What to do >> Pull out every line of the material below that contains the string "link", matching case exactly, and copy each such line in full.
═══ Given records ═══
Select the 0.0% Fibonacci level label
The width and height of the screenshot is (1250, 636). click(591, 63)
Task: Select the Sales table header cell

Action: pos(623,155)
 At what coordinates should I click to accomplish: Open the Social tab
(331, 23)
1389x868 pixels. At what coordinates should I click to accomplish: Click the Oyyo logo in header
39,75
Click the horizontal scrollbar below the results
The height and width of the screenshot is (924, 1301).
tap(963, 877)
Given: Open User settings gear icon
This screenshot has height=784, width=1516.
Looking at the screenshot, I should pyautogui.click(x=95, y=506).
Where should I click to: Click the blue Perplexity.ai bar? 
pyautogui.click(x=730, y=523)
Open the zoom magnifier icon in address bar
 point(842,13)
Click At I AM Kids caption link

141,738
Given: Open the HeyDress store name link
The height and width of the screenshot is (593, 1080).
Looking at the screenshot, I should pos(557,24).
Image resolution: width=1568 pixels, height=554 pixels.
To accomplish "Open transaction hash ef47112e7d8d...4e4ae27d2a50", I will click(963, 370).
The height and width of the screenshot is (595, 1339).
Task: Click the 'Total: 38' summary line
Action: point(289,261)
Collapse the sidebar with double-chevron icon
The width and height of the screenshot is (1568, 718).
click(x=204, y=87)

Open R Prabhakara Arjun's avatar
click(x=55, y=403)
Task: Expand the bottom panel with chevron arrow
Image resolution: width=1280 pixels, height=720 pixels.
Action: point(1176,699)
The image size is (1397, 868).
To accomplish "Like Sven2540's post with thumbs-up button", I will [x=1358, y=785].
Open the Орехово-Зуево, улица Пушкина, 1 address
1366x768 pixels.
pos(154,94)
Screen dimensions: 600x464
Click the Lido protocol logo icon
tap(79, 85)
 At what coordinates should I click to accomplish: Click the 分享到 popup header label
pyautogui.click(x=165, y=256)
═══
Answer to the task >>
Click At I AM Kids caption link
Given: Open the HeyDress store name link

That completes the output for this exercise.